So yes, it is understandable that mind is troubled. That the heart hurts. Of course I both long for and recoil from company. Of course the bubble both protects and suffocates.

And yes, it makes sense that staying inside and fussing over the kid’s writing exercises feels like an utter waste of energy.

Which is exactly why staying inside and fussing over the kid’s writing exercises is what I need to be doing.

In times of upheaval, small acts of service matter most of all.

The big world is reeling, and no one of us alone can set it right. What we can do is create a little order, healing, and spiritual nourishment in the places we touch. Even if it’s just a little pocket of goodness touching down before alighting again. Even if it’s just staying home.

I have been trying. I will keep trying.

With the thirteen-year-old, we set up a loose structure for schooling and implemented it at the end of last week. He does a little reading every day. He writes 150 words on any topic he chooses. He engages in some creative activities (so far, all have involved cooking or baking). We engage together in learning activities across subjects available through our county’s school website. We even have PE every day, which so far has involved bike rides around the neighborhood. After all this and a few chores, he can Google hangout with his girlfriend or chat with his gaming buddies on Discord.

Meanwhile, I am back to setting work goals for every day. I write them big on a piece of unlined paper and cross them off aggressively (and joyously) when each is done.
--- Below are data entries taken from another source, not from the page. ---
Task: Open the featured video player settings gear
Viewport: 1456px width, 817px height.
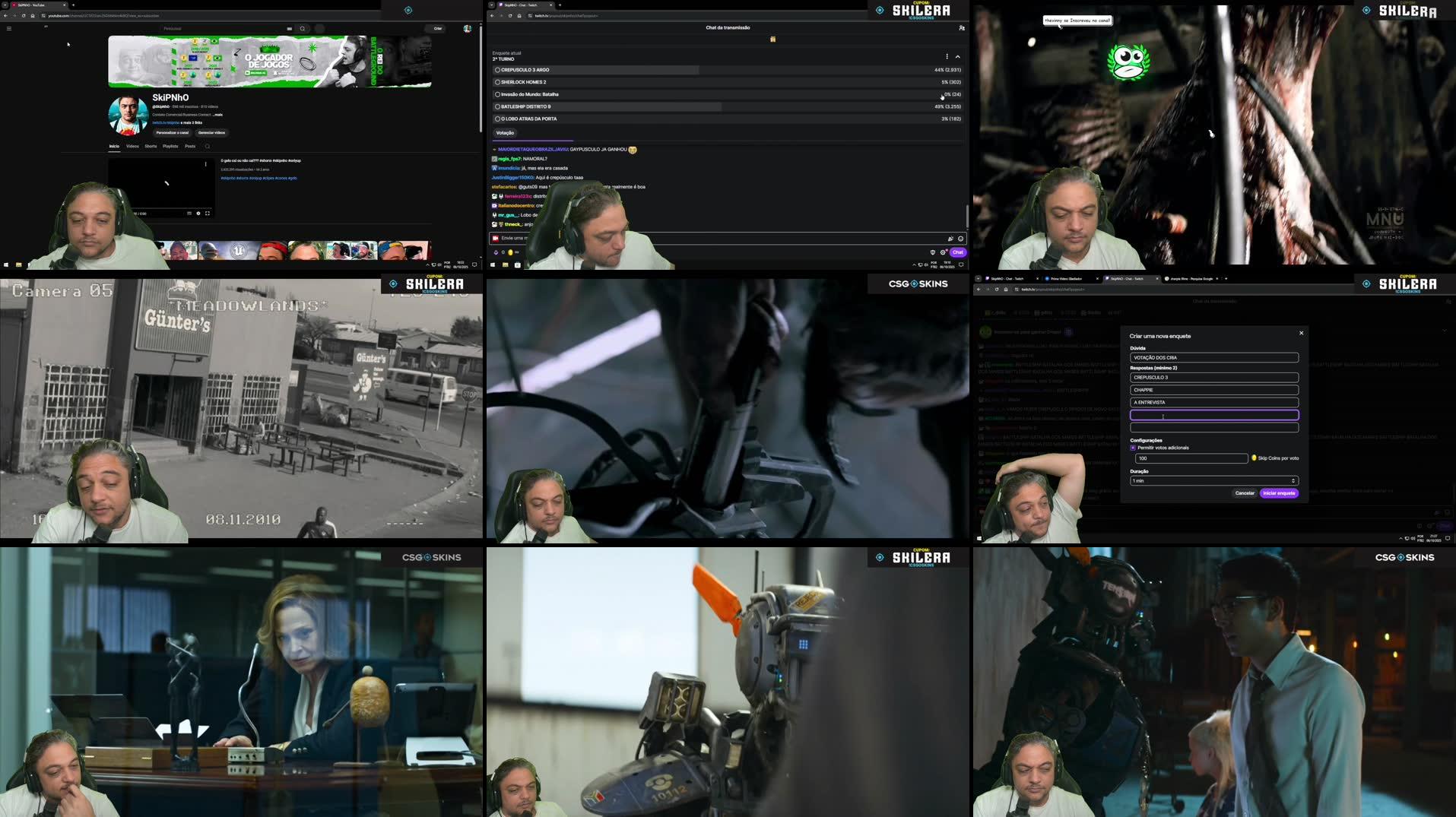Action: point(198,214)
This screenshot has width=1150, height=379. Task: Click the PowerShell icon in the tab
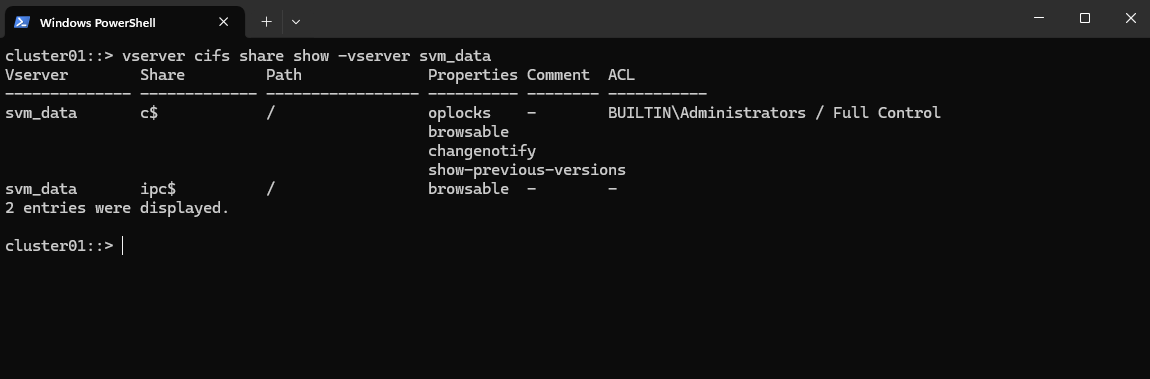point(21,22)
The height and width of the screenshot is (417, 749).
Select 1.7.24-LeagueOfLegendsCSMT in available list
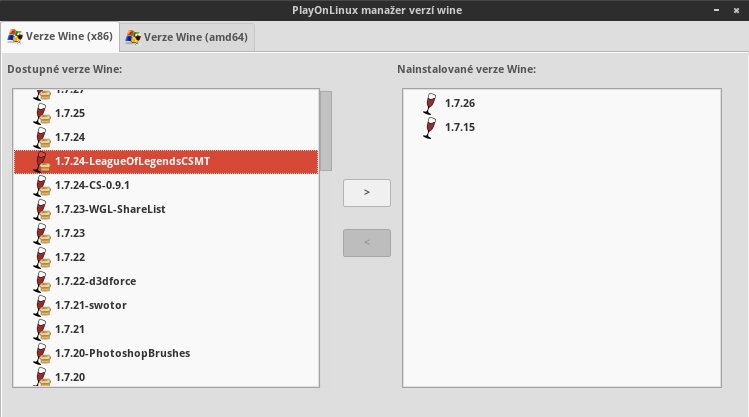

When I reach the bottom, I give myself a check+. Gold stars are next.

I have also begun The Artist’s Way again after my last attempt 11 years ago. Julia Cameron’s magical re-introduction to the creative force is exactly the structure my simultaneously spinning and viscous brain needs. Her morning pages and exercises are working their way past my defenses and into my stubborn spirit. Every day, the writing comes, even though it is about nothing more than my complaints, my bad dreams, my terrors. No matter. It is writing, it scatters wildflower seeds all over the muck and stuck-ness of the deep places.

The body also requires its care. My partner has seen me doing my living room dance fitness and has decided to join in. We have gone back to the beginning, learning the basic Zumba steps and giggling breathlessly as he oils the hinges in his long-rusted hips.

Other small quarantine activities in our makeshift family: We play board games, prepare meals we’ve never had before (lentil dal, shahi chicken), make bold yet ultimately failed attempts at the pastries we’re most craving (brioche muffins, cinnamon rolls), take long walks with the dog, participate in Zoom conversations through church and with our dear ones, and read side-by-side at bedtime.

And I will keep trying.  Trying to lift my vision. To make eye contact with the other human walking a dog on the other side of the street. To hold the gaze. To breath through the porous, lumnious, transparent skin of this protective bubble, which is only a temporary creation. I will keep trying to pay attention to what’s blooming outside the sealed balcony door, to name what’s gone missing, the to grieve the losses that are coming.

I will keep trying to welcome the world as it changes. And keep trying to notice — and honor — how each of us, even at a 6-foot distance, is changing the world.